___ Text segment ___

A study published this week by two human rights organizations found that executions in Saudi Arabia rose a prodigious 82 percent between 2015, the year King Salman came to power, and 2022.

The groups compared executions by year in that period to those between 2010 to 2014 to make their determination.

The organizations – the European Saudi Organisation for Human Rights and Reprieve, a coalition of attorneys helping the victims of state human rights abuses – also directly accused Crown Prince Mohammed bin Salman of being part of the escalation of the use of capitalism punishment during that time. King Salman elevated Mohammed bin Salman, his son, to the crown prince position in 2017 and appointed him prime minister of the country in 2022. Mohammed bin Salman is widely considered the de facto ruler of his country.

Mohammed bin Salman is the architect of the “Vision 2030” project, an all-government approach to diversifying Saudi Arabia’s revenue away from oil profits and turning the country into a global cultural, sport, economic, and political heavyweight. He has spearheaded efforts that have eliminated some of the country’s most egregious human rights violations, prominently lifting the ban on women driving and legalizing movie theaters, as part of Vision 2030.

“Today, we mark a major step in fulfilling our commitment to improving the lives of all in the Kingdom, a key pillar of Vision 2030,” Saudi Culture Minister Awwad Alawwad said at the time. “Cinema has always played an important role in bringing cultures together and Saudi Arabia is ready to play its part.”

The liberalizing policies have come accompanied by mounting reports of arrests of political dissidents and the continued silencing of women who spent years advocating for some of the reforms the crown prince ultimately took credit for. Saudis who criticize their government can face decades in prison or death if accused of endangering national security or spreading terrorist propaganda.

The ongoing human rights crisis in Saudi Arabia has threatened to stymie the development of “Vision 2030” and compromised political leaders in the free world. Leftist American President Joe Biden faced widespread criticism in 2022 after visiting Saudi Arabia and greeting Mohammed bin Salman with a friendly fist-bump – an image at odds with candidate Joe Biden’s promises to turn the country into a “pariah” after the brutal killing and dismembering of Islamist Washington Post columnist Jamal Khashoggi at a Saudi consulate in 2018.

The Biden administration moved to immunize Mohammed bin Salman from lawsuits related to the 2022 Khashoggi killing.

“The annual rate of executions has almost doubled since King Salman and Mohammed bin Salman came to power in 2015,” the two organizations denounced in this week’s report, titled “Bloodshed and Lies: The Kingdom of Executions in the Era of Mohammed bin Salman.”

“From 2010-2014 there was an average of 70.8 executions per year. From 2015-2022 there was an average of 129.5 executions per year – a rise of 82%,” the groups noted. “The six bloodiest years of executions in Saudi Arabia’s recent history have all occurred under the leadership of Mohammed bin Salman and King Salman (2015, 2016, 2017, 2018, 2019 and 2022).”

___ Data entries ___

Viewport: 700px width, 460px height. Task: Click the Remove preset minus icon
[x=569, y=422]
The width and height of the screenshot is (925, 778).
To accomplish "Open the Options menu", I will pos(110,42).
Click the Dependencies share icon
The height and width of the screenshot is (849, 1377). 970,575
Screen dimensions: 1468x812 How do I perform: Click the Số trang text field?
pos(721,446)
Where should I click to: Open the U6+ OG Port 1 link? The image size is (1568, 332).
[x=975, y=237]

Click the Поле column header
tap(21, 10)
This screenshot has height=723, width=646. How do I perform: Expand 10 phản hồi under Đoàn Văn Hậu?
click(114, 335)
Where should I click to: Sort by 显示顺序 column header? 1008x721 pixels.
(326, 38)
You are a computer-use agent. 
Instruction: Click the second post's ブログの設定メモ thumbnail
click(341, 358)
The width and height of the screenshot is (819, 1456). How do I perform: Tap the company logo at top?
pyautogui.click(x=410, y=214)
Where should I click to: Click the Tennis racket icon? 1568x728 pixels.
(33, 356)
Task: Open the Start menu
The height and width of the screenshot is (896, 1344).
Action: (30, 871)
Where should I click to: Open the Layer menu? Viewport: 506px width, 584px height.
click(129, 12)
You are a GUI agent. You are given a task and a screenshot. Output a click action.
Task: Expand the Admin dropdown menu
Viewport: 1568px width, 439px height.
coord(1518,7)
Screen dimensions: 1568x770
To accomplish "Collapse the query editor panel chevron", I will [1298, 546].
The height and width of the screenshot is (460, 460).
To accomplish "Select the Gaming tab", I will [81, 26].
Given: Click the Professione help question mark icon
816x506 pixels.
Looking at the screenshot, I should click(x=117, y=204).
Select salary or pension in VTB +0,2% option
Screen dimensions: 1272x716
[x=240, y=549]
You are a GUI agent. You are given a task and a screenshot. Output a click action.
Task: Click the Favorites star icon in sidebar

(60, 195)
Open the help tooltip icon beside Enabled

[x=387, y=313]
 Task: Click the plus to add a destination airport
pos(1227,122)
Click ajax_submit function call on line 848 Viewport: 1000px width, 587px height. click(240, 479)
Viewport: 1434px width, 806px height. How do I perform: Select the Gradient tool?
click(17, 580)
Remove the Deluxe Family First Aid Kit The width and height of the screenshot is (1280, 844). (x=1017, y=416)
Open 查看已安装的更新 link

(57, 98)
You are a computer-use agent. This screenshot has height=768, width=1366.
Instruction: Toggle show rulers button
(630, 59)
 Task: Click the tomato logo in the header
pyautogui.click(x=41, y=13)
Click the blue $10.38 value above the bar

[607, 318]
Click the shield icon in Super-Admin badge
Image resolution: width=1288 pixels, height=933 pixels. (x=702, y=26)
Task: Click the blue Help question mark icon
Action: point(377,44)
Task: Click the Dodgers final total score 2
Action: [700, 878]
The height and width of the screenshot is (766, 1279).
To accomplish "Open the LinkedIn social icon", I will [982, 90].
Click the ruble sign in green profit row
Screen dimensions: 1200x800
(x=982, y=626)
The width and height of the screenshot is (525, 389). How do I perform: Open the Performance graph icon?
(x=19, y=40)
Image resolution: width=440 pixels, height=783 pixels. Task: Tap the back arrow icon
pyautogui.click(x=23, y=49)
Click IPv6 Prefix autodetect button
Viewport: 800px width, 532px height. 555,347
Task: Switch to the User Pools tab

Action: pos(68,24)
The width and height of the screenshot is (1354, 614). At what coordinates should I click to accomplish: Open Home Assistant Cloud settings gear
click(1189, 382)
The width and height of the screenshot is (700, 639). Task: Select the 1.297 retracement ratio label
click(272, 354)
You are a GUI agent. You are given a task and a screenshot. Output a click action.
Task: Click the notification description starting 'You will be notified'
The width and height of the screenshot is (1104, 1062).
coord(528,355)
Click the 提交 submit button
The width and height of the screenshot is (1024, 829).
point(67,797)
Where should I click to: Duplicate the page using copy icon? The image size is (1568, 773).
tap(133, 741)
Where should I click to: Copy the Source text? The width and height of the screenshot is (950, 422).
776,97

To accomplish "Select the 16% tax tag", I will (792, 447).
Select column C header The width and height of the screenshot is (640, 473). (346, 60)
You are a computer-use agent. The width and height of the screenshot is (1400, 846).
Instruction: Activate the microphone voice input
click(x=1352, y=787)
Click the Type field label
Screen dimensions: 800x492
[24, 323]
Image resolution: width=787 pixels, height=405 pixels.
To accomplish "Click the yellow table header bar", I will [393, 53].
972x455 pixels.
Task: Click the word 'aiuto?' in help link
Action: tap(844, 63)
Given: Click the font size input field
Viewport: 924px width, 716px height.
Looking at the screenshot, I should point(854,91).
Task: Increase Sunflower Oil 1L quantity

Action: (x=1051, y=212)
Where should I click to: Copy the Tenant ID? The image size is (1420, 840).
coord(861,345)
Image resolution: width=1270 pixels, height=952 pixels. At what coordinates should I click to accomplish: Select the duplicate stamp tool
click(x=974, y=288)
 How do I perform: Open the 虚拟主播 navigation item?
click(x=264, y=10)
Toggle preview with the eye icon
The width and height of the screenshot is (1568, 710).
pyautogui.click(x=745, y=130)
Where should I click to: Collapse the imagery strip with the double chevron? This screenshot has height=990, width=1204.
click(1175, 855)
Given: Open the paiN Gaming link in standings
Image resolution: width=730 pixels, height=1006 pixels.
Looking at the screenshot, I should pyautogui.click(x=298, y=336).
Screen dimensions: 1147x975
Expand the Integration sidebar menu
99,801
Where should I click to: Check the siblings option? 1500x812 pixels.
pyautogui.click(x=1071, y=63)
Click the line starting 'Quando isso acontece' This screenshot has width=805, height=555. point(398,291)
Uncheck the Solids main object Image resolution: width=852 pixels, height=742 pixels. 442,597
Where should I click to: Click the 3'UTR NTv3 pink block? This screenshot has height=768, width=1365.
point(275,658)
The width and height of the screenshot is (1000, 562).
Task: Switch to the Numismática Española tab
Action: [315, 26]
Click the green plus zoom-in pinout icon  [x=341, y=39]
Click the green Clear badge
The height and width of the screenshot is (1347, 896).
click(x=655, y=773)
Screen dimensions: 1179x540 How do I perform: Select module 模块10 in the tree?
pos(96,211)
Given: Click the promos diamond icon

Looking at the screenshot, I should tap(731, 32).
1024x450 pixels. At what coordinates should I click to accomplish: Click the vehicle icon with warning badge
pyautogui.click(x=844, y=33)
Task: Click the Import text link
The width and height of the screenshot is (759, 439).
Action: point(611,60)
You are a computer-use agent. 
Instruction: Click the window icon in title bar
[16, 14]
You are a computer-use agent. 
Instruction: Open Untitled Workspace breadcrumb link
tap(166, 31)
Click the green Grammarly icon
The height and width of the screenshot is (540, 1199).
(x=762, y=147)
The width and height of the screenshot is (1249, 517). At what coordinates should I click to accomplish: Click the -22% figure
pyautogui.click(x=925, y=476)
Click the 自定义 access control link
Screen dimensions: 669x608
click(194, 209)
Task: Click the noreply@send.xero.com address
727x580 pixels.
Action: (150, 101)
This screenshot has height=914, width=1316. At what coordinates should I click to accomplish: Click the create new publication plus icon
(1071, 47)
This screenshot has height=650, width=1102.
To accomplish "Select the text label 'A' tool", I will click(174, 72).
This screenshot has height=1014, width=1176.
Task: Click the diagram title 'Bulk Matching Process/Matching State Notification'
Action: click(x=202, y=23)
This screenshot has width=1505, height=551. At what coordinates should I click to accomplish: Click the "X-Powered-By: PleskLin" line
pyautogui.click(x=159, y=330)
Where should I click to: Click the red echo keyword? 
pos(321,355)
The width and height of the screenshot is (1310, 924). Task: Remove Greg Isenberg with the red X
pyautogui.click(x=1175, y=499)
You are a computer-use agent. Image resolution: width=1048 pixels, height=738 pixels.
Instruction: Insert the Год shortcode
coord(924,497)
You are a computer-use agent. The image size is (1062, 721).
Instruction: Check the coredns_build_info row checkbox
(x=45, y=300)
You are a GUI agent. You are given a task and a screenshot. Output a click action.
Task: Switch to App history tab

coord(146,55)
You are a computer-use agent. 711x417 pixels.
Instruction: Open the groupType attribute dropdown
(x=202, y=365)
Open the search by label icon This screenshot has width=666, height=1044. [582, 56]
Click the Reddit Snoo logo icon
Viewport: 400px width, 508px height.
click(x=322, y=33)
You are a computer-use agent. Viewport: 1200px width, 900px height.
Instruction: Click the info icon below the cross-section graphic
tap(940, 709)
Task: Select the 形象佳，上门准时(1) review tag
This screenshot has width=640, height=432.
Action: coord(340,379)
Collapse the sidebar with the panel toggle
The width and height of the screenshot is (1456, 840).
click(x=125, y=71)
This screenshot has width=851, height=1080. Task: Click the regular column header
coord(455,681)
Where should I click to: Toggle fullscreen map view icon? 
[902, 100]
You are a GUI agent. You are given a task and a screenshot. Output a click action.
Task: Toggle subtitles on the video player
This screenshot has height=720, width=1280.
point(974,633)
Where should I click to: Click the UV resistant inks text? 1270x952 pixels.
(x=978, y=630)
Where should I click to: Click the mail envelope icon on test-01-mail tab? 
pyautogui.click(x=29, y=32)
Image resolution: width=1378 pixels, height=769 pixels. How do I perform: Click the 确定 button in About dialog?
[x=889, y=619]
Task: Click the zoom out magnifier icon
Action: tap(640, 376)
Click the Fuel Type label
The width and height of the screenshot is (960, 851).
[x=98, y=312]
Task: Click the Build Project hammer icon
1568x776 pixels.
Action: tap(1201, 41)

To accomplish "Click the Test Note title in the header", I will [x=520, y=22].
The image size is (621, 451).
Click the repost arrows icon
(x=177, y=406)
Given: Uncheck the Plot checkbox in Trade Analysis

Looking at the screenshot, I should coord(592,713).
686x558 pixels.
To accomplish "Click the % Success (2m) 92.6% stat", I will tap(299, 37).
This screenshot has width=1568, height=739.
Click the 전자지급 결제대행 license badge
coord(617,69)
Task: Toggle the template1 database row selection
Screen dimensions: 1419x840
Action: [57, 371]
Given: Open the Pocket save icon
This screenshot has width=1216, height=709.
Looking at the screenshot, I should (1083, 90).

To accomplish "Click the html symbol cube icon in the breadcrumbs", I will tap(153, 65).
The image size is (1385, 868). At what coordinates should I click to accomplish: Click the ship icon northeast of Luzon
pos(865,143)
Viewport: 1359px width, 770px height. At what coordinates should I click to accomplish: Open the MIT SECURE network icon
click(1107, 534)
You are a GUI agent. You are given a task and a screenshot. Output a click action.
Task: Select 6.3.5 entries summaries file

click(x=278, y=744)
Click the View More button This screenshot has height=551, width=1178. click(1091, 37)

___

**Stated task**
Reproduce word for word the stretch of the Saudi executions article above from "A study published" through "make their determination.".

**Problem solution**
A study published this week by two human rights organizations found that executions in Saudi Arabia rose a prodigious 82 percent between 2015, the year King Salman came to power, and 2022.

The groups compared executions by year in that period to those between 2010 to 2014 to make their determination.